→ **TASK TO COMPLETE**: Return every entry exactly.

→ **SUPPLIED MATERIAL**:
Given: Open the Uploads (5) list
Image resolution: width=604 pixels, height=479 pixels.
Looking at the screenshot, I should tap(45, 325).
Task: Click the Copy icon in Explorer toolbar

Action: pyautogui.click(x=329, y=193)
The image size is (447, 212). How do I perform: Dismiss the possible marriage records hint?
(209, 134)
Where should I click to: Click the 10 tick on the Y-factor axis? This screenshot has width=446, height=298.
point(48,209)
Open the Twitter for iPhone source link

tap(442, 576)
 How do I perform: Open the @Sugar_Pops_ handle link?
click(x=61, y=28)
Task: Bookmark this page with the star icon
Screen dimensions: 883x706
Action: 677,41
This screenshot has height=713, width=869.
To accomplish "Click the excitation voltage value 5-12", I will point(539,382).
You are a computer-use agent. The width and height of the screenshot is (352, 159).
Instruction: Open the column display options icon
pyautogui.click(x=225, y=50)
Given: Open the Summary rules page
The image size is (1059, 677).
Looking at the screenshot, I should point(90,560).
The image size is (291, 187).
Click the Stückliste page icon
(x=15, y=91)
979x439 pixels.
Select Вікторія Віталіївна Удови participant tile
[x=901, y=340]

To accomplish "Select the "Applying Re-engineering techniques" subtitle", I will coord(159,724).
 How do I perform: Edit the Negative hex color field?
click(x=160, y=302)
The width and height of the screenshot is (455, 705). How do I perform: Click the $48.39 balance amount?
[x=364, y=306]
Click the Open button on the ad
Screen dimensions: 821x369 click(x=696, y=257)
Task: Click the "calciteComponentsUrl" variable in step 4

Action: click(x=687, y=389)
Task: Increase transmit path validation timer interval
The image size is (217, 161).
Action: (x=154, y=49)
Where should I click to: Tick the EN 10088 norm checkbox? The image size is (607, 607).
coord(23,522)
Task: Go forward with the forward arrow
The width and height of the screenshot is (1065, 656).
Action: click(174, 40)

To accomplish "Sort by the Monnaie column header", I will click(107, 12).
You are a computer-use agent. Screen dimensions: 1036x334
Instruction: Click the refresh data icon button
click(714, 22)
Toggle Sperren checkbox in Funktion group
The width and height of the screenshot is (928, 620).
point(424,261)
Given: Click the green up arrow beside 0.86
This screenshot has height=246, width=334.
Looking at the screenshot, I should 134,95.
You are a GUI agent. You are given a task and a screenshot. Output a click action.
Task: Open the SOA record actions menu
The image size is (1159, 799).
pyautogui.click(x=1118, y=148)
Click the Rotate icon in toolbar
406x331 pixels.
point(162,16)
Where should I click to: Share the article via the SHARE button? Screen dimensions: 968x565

→ **THE ANSWER**:
Given: Open the Uploads (5) list
Image resolution: width=604 pixels, height=479 pixels.
Looking at the screenshot, I should tap(45, 325).
Task: Click the Copy icon in Explorer toolbar

Action: pyautogui.click(x=329, y=193)
The image size is (447, 212). How do I perform: Dismiss the possible marriage records hint?
(209, 134)
Where should I click to: Click the 10 tick on the Y-factor axis? This screenshot has width=446, height=298.
point(48,209)
Open the Twitter for iPhone source link

tap(442, 576)
 How do I perform: Open the @Sugar_Pops_ handle link?
click(x=61, y=28)
Task: Bookmark this page with the star icon
Screen dimensions: 883x706
Action: 677,41
This screenshot has height=713, width=869.
To accomplish "Click the excitation voltage value 5-12", I will point(539,382).
You are a computer-use agent. The width and height of the screenshot is (352, 159).
Instruction: Open the column display options icon
pyautogui.click(x=225, y=50)
Given: Open the Summary rules page
The image size is (1059, 677).
Looking at the screenshot, I should point(90,560).
The image size is (291, 187).
Click the Stückliste page icon
(x=15, y=91)
979x439 pixels.
Select Вікторія Віталіївна Удови participant tile
[x=901, y=340]

To accomplish "Select the "Applying Re-engineering techniques" subtitle", I will coord(159,724).
 How do I perform: Edit the Negative hex color field?
click(x=160, y=302)
The width and height of the screenshot is (455, 705). How do I perform: Click the $48.39 balance amount?
[x=364, y=306]
Click the Open button on the ad
Screen dimensions: 821x369 click(x=696, y=257)
Task: Click the "calciteComponentsUrl" variable in step 4

Action: click(x=687, y=389)
Task: Increase transmit path validation timer interval
The image size is (217, 161).
Action: (x=154, y=49)
Where should I click to: Tick the EN 10088 norm checkbox? The image size is (607, 607).
coord(23,522)
Task: Go forward with the forward arrow
The width and height of the screenshot is (1065, 656).
Action: click(174, 40)

To accomplish "Sort by the Monnaie column header", I will click(107, 12).
You are a computer-use agent. Screen dimensions: 1036x334
Instruction: Click the refresh data icon button
click(714, 22)
Toggle Sperren checkbox in Funktion group
The width and height of the screenshot is (928, 620).
point(424,261)
Given: Click the green up arrow beside 0.86
This screenshot has height=246, width=334.
Looking at the screenshot, I should 134,95.
You are a GUI agent. You are given a task and a screenshot. Output a click action.
Task: Open the SOA record actions menu
The image size is (1159, 799).
pyautogui.click(x=1118, y=148)
Click the Rotate icon in toolbar
406x331 pixels.
point(162,16)
Where should I click to: Share the article via the SHARE button? Screen dimensions: 968x565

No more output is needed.